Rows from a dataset
======

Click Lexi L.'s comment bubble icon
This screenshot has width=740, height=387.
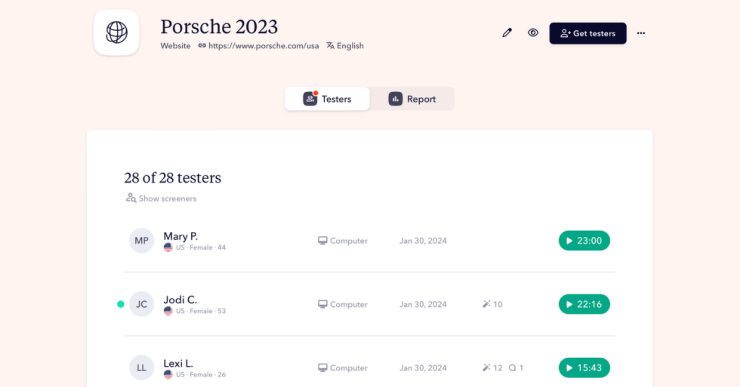point(512,368)
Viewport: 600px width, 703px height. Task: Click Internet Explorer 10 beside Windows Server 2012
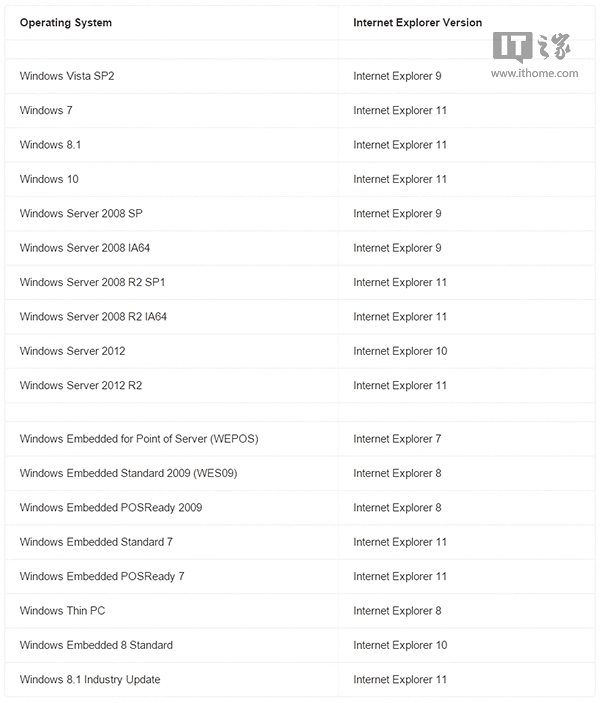(400, 351)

======

### Instructions for the task
Print every line of the listing above word for word, but leave out the pictures.

### Final answer
Click Lexi L.'s comment bubble icon
This screenshot has width=740, height=387.
point(512,368)
Viewport: 600px width, 703px height. Task: Click Internet Explorer 10 beside Windows Server 2012
(400, 351)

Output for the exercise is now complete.